In my experience, people don’t want to spend more than a bare minimum of brain cycles classifying data.  They don’t WANT to have meta-thoughts about the data they’re working with:  how it’s classified, how long it’s retained, or whether it’s going to be transferable in its current form to where it needs to go.  They just want to work with the data and go home.  In the IT field, we really enjoy classifying and modelling and thinking meta-thoughts way too much; our customers don’t.  We should stop inflicting our anal retentiveness on them in the name of security.

And yet, at the same time, the business users can understand which kinds of data are confidential.  Not because it’s labelled that way, but because in the context of their business process, they know which kinds of data in the wrong hands can lead to fraud, theft of trade secrets, or political or personal embarrassment.  If you use the Boss Test—ask them, “Would your boss be angry if you posted this on the Internet / left it in a taxi / sent it to the wrong person?”—they can answer that.  They do know—because they understand the business.

So in order to bolster data security, we need to do two things:

1.  We need to make sure that each user understands the business classification of the data they work with.  Which pieces of information are the company’s intellectual property; which information is absolutely not to be released until a certain date; what constitutes PII when you have enough of the elements in one place.

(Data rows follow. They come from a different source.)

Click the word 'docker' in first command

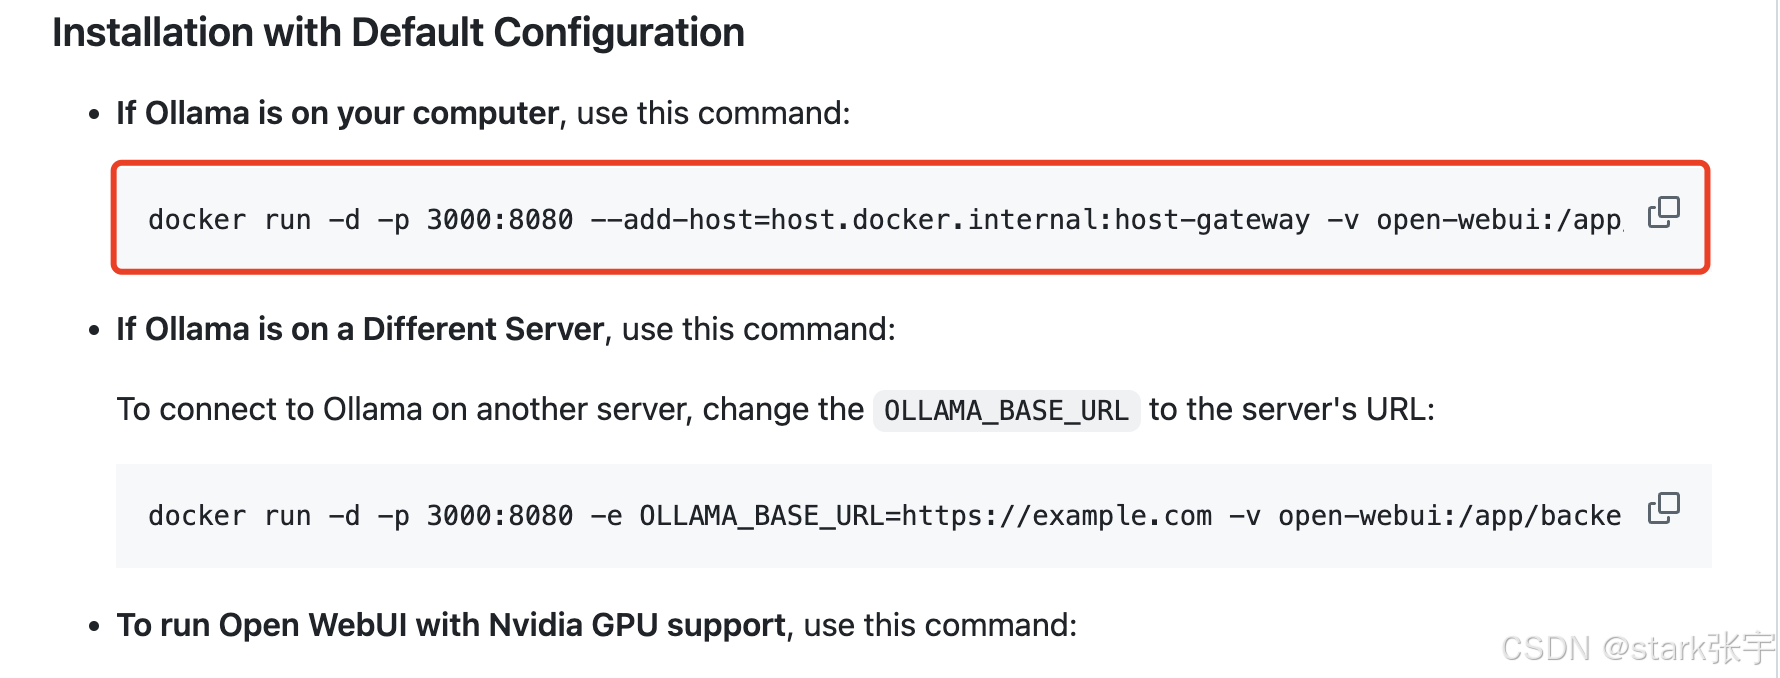[196, 220]
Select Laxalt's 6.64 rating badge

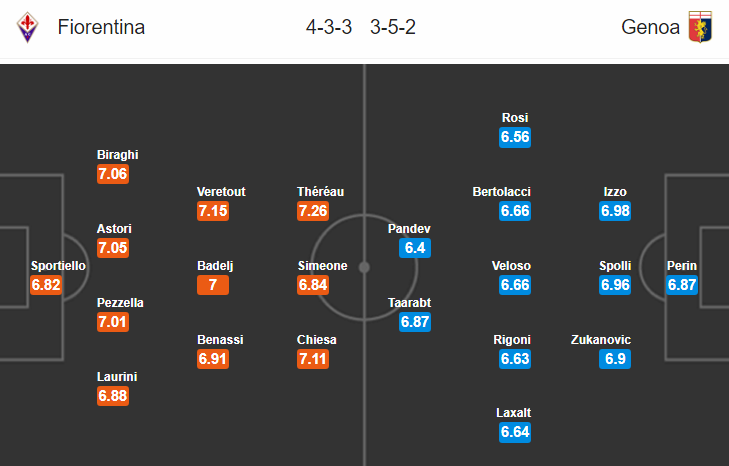[515, 432]
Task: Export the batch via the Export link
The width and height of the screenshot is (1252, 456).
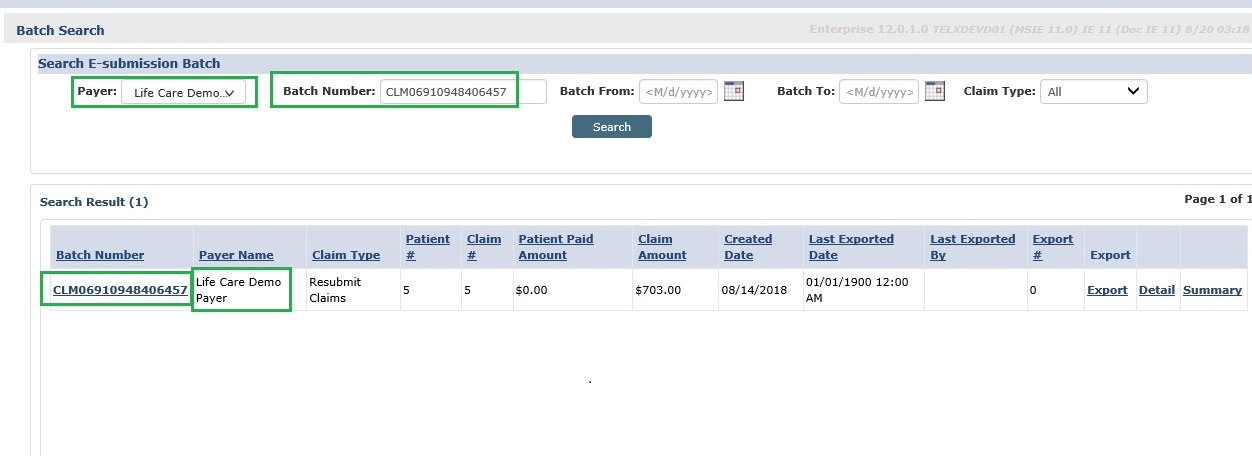Action: (x=1107, y=290)
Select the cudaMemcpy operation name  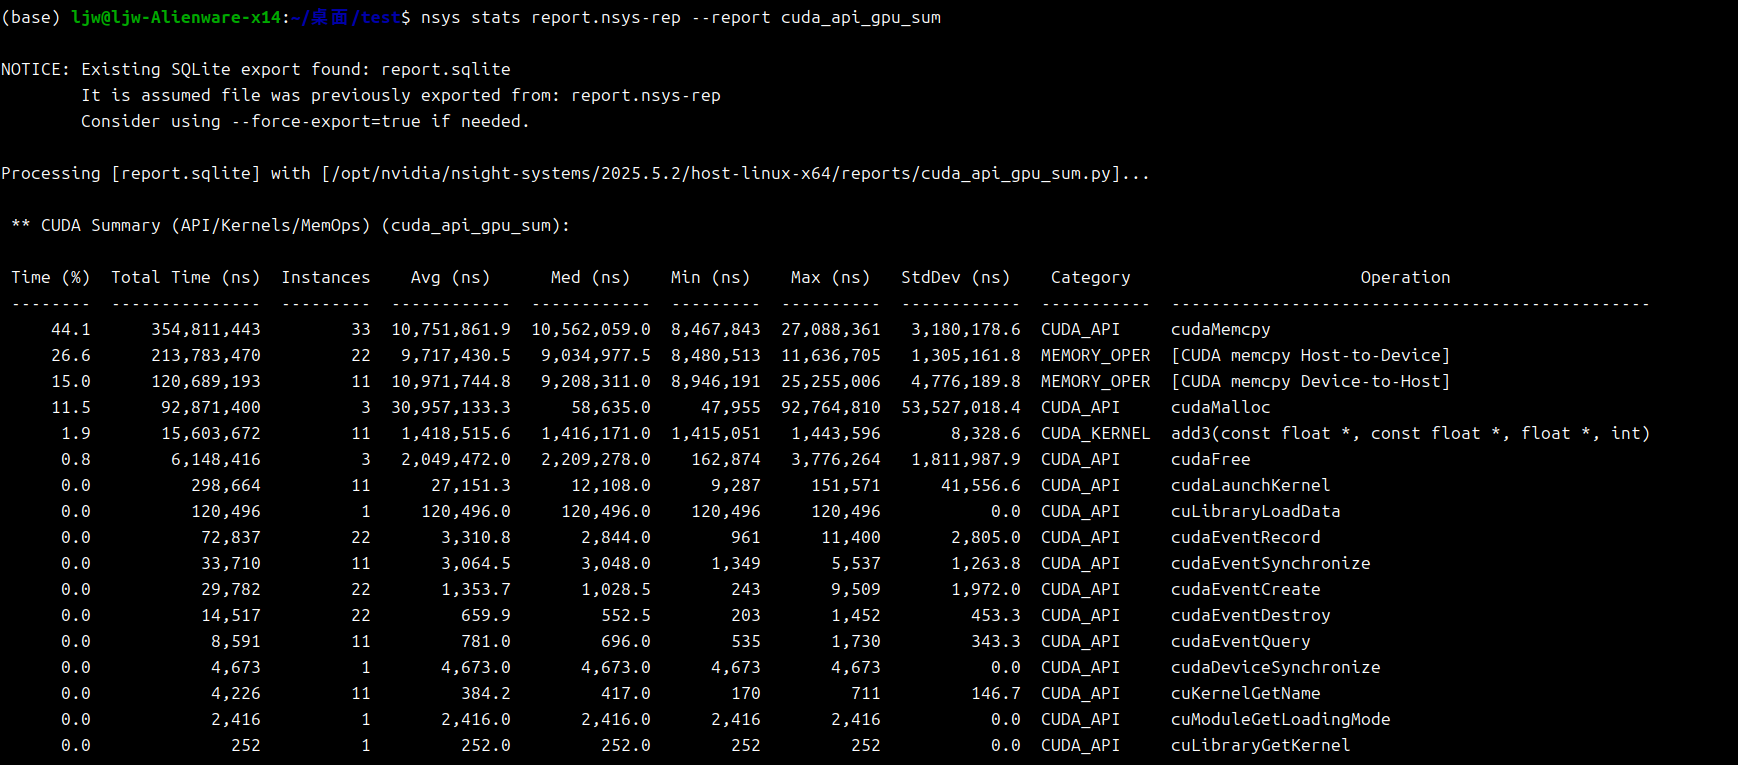pos(1220,329)
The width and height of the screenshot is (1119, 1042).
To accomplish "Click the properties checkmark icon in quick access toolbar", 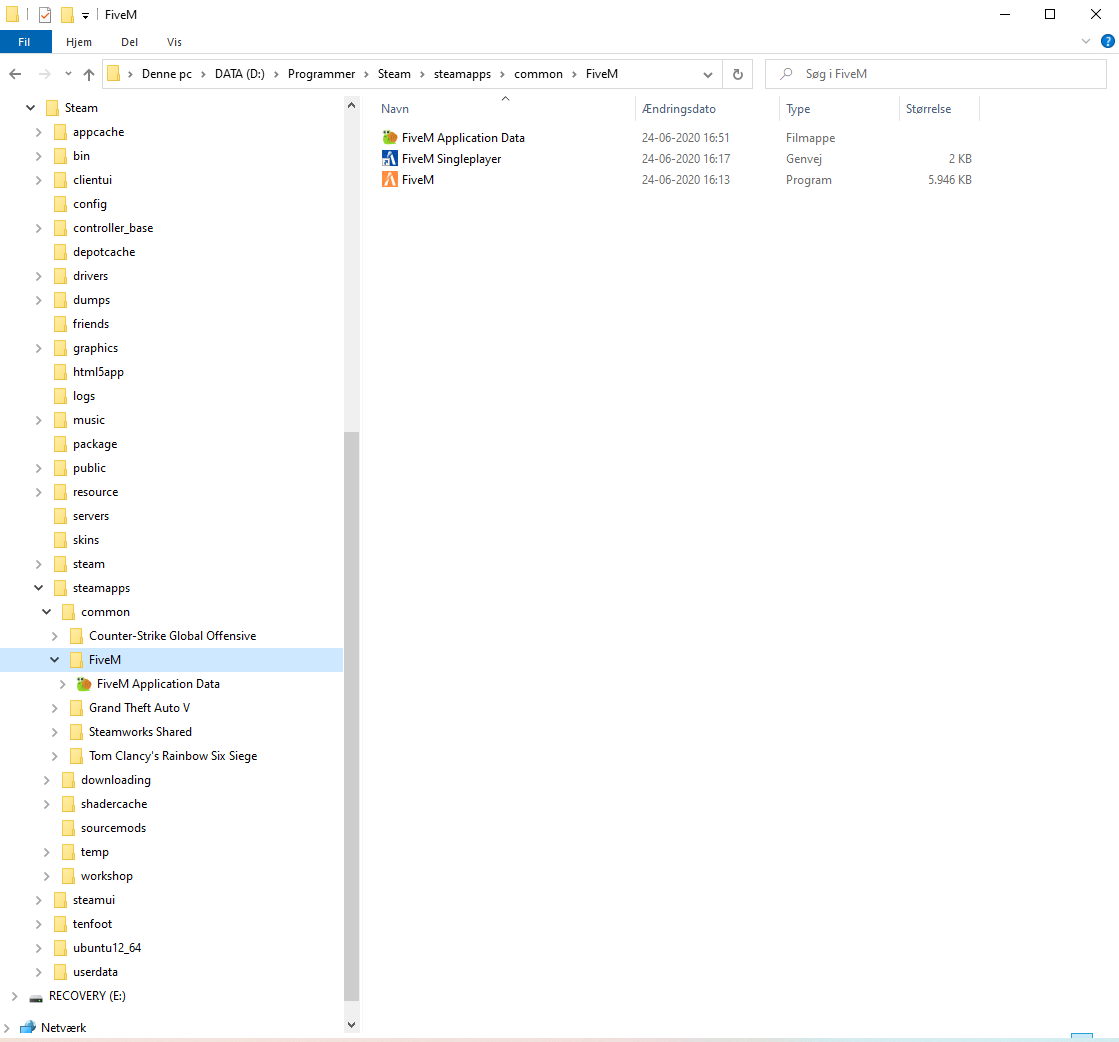I will click(x=44, y=14).
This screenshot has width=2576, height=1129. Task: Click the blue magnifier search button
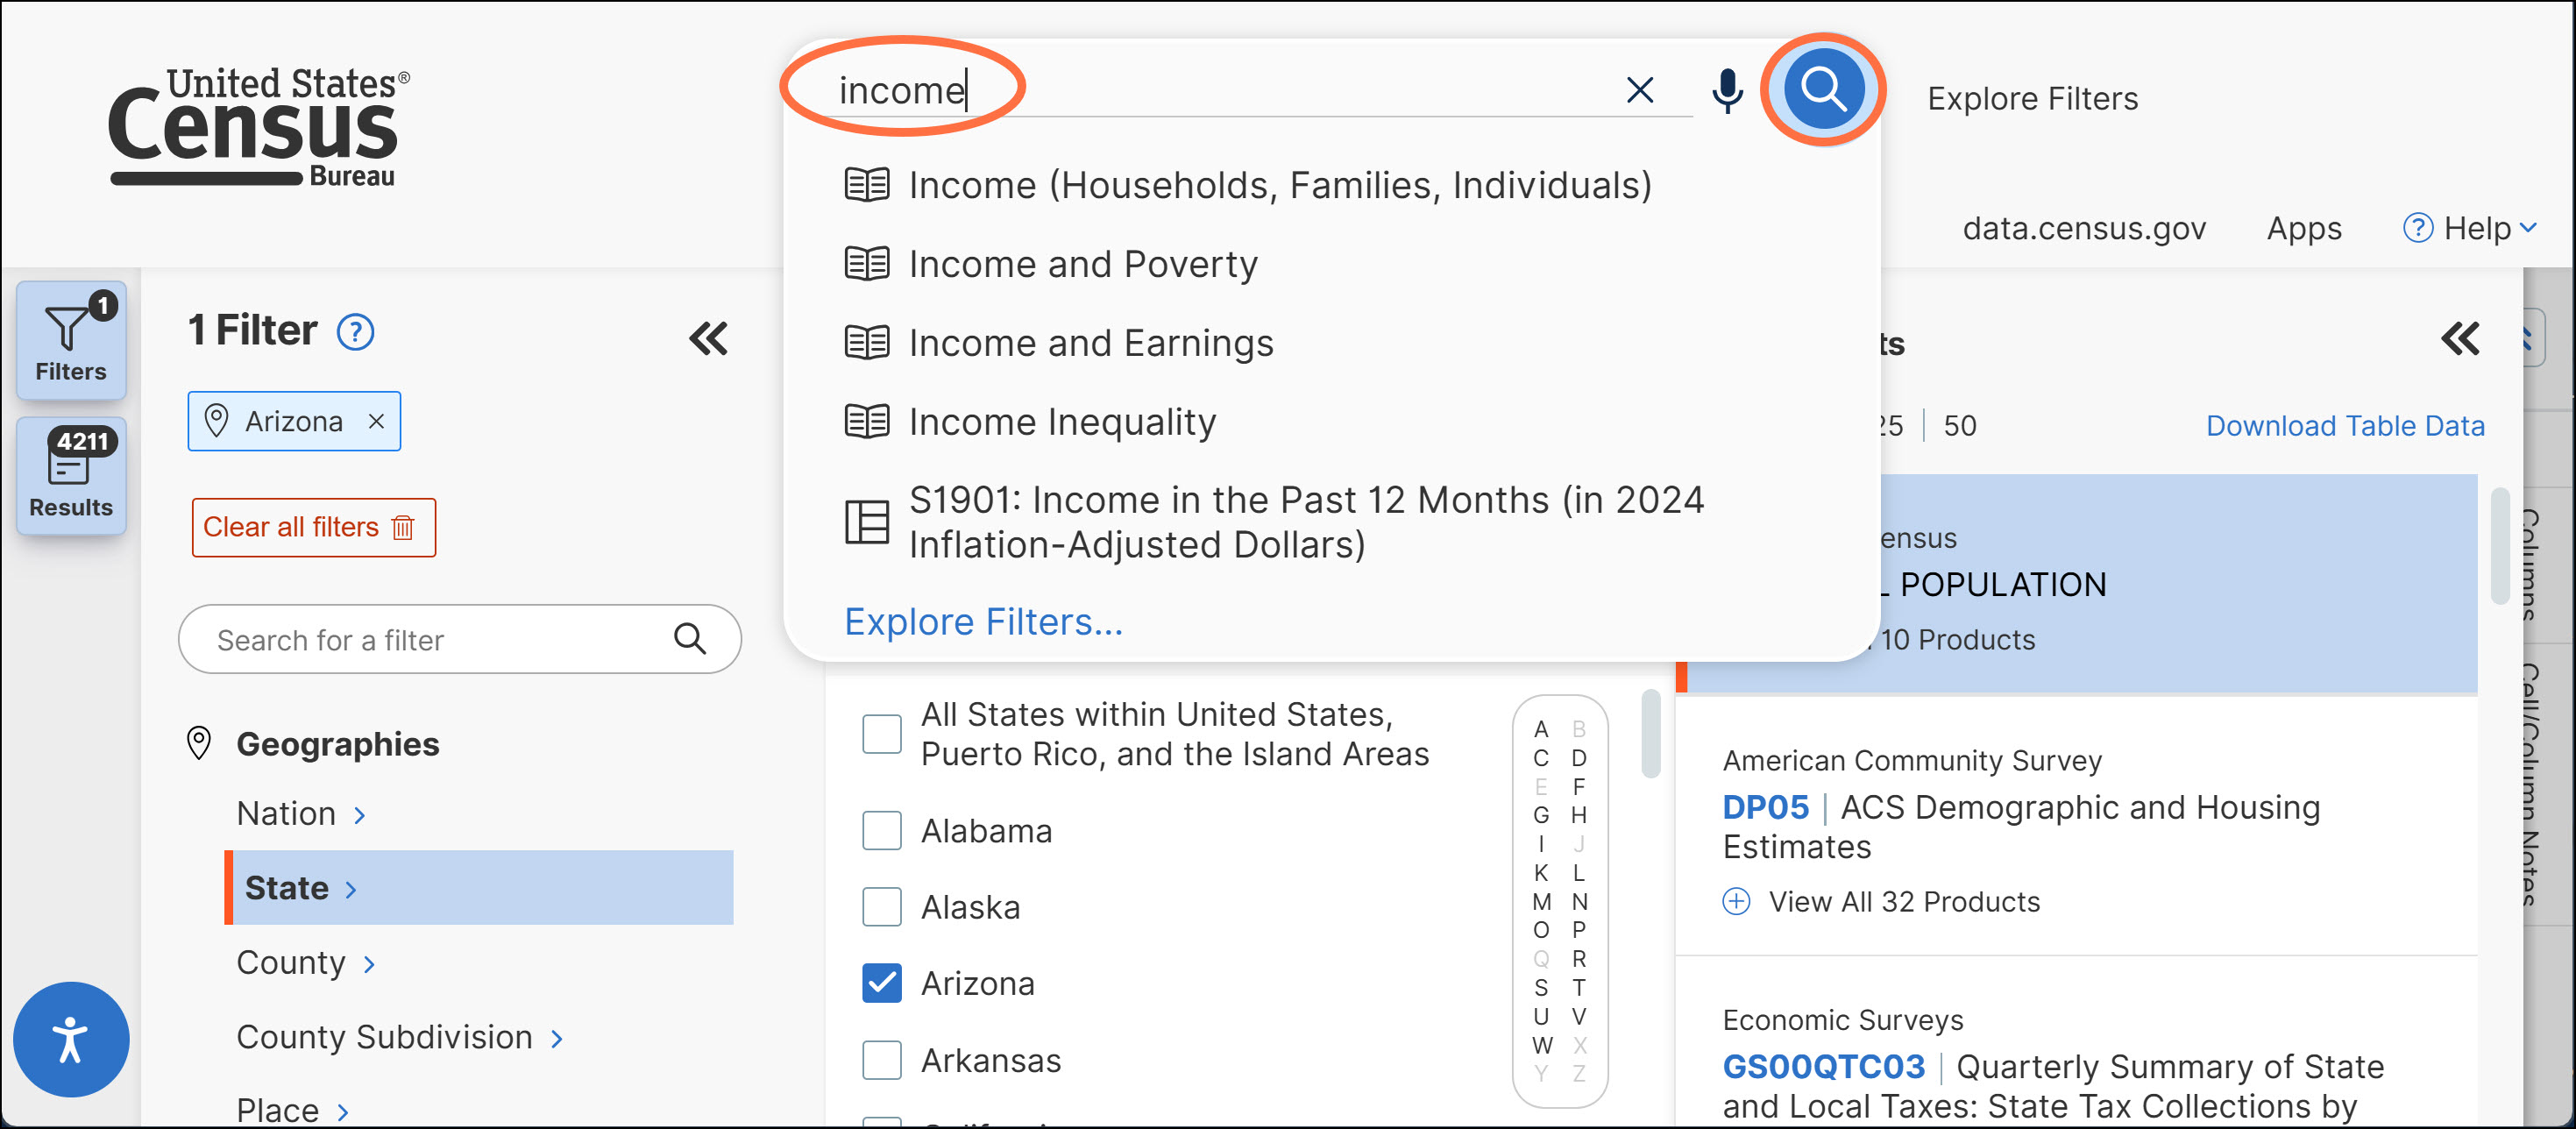(x=1822, y=90)
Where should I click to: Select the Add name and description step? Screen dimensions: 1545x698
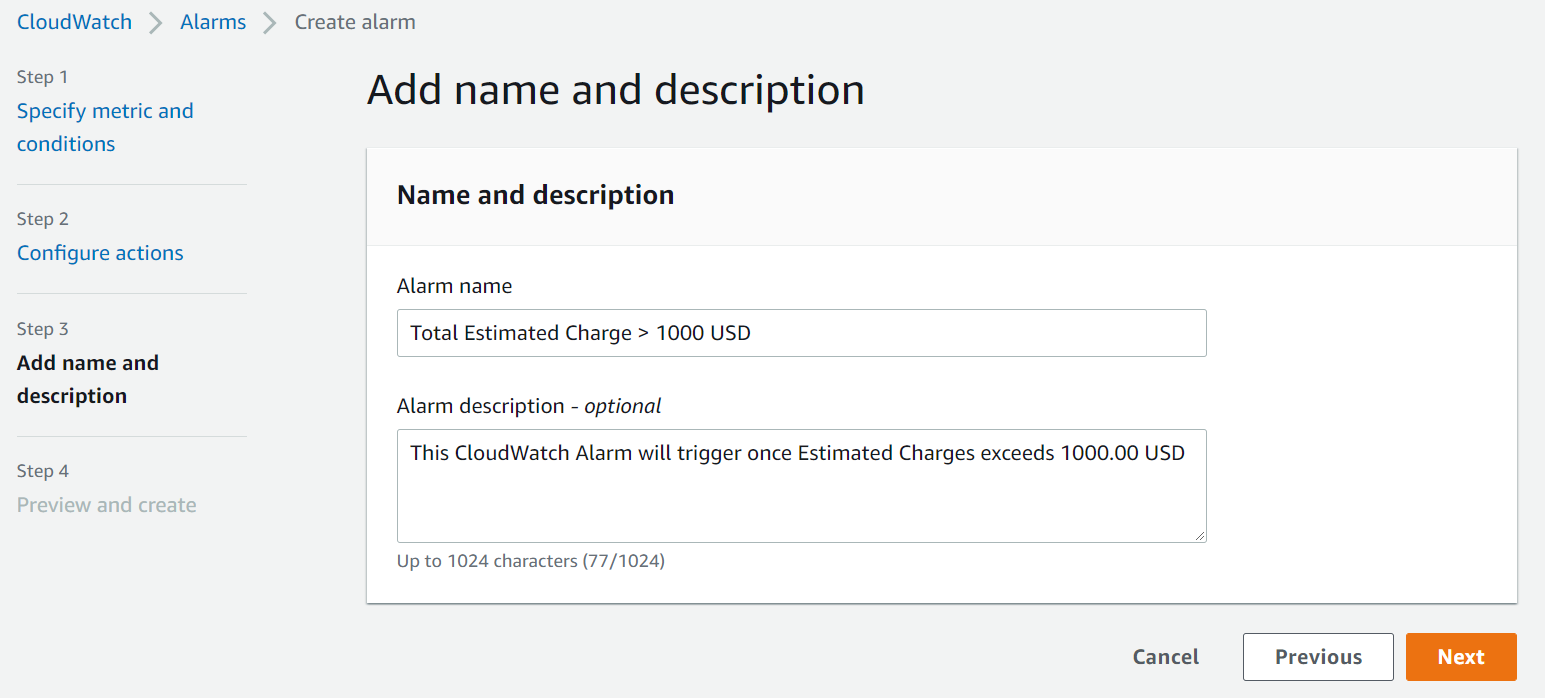pos(87,378)
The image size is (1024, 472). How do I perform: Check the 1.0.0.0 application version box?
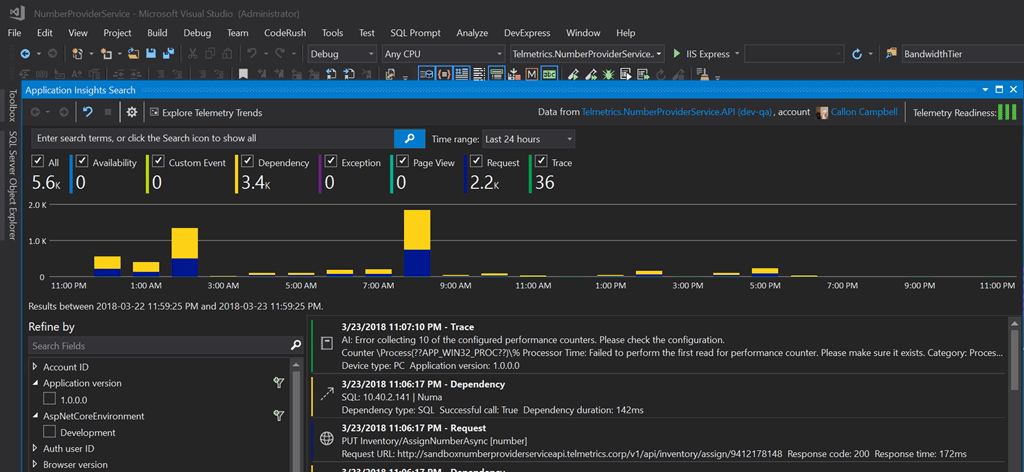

2.  We need to teach them which technical measures they need to take when they understand that their data needs protecting.  What to do with it, what not to do with it.  And I don’t mean telling them not to post it on the Internet; they get that.  We need to teach them not to put it on a web server that is Internet-accessible, even if they haven’t created a link to it, because they need to learn that a link isn’t the only way to get to data on a server.  We need to teach them that sending email over the Internet is like sending a postcard that everyone along the way can read.  We need to make sure they know the different ways you can shoot yourself in the foot by configuring and using software the wrong way.

Only in this way can we put the responsibility for data protection back on the business, which is where it should have been all along, and stop banging our heads against DLP appliances.  If DLP solutions are only good for “stopping stupid,” well, there are different ways to cure stupid.  We should help the business protect itself against mistakes wherever possible, but the brunt of our security efforts should be in removing the ignorance of the user, not in relying on technology to try to replace the user’s thought processes.

And I know this is going to sound totally heretical, but we shouldn’t try harder than the CEO.  If s/he isn’t that concerned about data loss, there is no helping that organization until and unless something actually happens.  Shrieking about risk isn’t going to help, and will only annoy the people around you.  Because data protection belongs to the business, and because the CEO makes a risk decision every time the budget is signed off, we should be urging the CEO to make the organization’s business policies known. 

Remember:  the CEO probably understands the total business risk better than you do.